Due trombe, due chitarre e due batterie. Con la capacità di essere taglienti e urgenti anche all’interno di un linguaggio già consolidato come quello della scena jazz di Brooklyn, innervata di rock e irregolarità compositive, cui appartiene il batterista Tomas Fujiwara. Certo, con coppie come Taylor Ho-Bynum (alla cornetta) e Ralph Alessi o Brandon Seabrook e Mary Halvorson e scegliendosi un “doppio” come Gerald Cleaver, le possibilità di ispirazione sono alte, ma il progetto coglie nel segno sia con temi più irrequieti come “Wave Shake Angle Bounce”, che nei momenti apparentemente più conciliati come la bellissima “Life Only Gets More”. Finale con un torrenziale duetto di batterie dedicato al grande maestro Alan Dawson. E il cerchio si chiude.

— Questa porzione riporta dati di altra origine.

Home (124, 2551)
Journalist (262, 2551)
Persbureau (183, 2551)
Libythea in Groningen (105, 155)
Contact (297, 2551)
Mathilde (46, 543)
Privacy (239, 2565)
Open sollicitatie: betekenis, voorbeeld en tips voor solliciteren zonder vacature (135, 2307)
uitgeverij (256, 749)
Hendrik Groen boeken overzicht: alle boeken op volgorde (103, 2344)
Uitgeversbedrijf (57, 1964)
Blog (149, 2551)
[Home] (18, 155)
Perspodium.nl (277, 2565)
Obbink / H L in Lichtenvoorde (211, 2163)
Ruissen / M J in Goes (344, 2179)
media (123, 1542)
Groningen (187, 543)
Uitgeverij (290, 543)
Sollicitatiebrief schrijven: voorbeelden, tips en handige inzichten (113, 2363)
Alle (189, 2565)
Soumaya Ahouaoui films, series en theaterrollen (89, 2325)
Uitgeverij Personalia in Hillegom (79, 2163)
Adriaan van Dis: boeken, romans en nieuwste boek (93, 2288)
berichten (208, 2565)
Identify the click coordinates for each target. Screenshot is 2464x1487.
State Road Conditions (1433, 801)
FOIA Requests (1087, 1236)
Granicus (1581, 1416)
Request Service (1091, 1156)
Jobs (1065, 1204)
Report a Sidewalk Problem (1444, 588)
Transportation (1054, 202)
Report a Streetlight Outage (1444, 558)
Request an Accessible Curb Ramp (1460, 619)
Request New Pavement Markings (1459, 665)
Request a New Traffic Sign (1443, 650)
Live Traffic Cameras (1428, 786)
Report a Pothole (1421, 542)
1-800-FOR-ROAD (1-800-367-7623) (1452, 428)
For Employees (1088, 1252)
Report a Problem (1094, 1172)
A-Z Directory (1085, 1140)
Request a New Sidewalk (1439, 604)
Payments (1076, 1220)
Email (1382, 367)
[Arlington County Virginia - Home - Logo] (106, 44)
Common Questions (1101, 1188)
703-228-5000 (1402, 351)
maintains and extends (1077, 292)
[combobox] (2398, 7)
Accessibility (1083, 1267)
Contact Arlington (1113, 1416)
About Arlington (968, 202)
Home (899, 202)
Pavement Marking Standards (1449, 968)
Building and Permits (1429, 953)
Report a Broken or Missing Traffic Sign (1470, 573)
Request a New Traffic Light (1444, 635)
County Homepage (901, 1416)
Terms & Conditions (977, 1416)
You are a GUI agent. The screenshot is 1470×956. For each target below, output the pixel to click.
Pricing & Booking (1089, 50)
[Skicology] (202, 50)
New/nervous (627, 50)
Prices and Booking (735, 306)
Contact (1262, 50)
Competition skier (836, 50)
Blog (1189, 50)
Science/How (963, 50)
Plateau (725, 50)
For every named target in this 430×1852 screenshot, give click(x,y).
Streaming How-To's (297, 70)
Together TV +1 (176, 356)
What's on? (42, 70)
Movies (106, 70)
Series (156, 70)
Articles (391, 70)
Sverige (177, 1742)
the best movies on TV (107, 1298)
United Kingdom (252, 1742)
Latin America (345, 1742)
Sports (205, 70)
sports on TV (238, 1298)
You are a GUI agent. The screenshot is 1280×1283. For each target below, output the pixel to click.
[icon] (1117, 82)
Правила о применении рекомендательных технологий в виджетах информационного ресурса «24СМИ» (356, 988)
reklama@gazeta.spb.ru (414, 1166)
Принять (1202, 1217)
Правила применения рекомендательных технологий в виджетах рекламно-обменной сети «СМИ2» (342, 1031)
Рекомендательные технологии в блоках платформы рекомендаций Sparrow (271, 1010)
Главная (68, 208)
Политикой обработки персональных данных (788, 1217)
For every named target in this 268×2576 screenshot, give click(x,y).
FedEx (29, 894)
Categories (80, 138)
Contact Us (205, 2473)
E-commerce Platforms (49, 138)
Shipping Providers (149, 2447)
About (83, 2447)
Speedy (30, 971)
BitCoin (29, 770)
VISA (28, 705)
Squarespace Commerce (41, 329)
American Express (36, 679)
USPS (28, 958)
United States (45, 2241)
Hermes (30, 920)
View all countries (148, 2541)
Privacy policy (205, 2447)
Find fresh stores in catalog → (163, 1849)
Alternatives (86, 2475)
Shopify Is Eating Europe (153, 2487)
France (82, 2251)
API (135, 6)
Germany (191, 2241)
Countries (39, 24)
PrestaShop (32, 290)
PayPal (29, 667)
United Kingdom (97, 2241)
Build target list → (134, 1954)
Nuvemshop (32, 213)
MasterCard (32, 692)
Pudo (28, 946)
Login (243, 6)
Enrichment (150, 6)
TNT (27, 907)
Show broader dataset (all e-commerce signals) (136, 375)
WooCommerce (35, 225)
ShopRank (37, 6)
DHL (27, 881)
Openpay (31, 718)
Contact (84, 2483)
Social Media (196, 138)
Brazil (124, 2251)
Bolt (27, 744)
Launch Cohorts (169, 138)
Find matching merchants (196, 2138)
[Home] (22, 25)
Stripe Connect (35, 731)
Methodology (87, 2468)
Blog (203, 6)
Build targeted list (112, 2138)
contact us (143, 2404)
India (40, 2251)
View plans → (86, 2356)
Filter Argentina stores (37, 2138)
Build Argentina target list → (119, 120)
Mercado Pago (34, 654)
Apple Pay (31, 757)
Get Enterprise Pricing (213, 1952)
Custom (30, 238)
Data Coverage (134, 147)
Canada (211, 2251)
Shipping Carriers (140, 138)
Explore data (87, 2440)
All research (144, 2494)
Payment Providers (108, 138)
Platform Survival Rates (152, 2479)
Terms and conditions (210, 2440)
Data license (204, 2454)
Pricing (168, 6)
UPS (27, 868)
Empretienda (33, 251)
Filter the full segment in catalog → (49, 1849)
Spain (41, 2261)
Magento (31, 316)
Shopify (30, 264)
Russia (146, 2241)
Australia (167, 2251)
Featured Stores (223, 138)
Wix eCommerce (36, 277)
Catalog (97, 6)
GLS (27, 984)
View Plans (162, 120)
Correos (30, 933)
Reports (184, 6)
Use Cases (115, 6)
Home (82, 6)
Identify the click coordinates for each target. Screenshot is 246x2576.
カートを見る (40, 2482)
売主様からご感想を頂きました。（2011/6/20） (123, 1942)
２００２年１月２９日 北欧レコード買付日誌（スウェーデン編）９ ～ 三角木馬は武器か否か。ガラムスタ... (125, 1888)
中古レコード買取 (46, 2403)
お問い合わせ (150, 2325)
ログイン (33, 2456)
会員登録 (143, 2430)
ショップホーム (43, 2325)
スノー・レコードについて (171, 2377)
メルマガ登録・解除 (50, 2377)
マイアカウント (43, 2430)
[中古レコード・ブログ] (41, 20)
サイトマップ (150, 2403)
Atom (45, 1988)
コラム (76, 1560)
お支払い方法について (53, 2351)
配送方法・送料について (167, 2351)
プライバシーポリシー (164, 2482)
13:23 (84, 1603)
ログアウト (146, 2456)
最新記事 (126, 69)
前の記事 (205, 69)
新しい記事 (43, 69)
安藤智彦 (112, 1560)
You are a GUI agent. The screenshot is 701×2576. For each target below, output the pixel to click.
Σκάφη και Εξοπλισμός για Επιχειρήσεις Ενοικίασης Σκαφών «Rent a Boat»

19. Moor Mother, Jazz Codes, Anti-

Se mai si può (o ha senso) usare un aggettivo come questo per Moor Mother, Jazz Codes è, a oggi, il suo disco più “pacificato”. Non che manchi la consueta grinta, performativa e politica, anzi, ma è forse il confronto tra la sua poesia e l’ampio ventaglio della tradizione nera, codici jazz ma anche soul e hip-hop, a mettere l’artista di Philadelphia in un contesto di dialogo che richiede per natura di accogliere prima ancora che di attaccare. La presenza di interlocutori come Jason Moran, Nicole Mitchell e i compagni degli Irreversible Entanglements tra gli altri, garantisce al tutto una plasticità sonora che ridona alla ricchezza della tradizione orale nera (sì, è questo il jazz, al di là delle definizioni di comodo) le pratiche per diventare ispirazione e visione del domani.

20. Rosa Brunello, Sounds Like Freedom, Domanda Records

Nome ormai piuttosto conosciuto nella scena jazz di casa nostra, grazie a lavori sempre diversi e azzeccati, Rosa Brunello ha trovato nel recente progetto Sounds Like Freedom un'identità forte e coinvolgente. In quartetto con Yazz Ahmed alla tromba, Maurice Louca alla chitarra e Marco Frattini alla batteria, la bassista proietta la propria immaginazione sonora in un mondo danzante e multietnico da cui è difficile non rimanere ammaliati. Dal canto quasi “arkestrale” di “Jubiabà” al groove rotolante di “Habibi Baby”, passando per la sorniona contagiosità della title track, un disco di altissimo livello.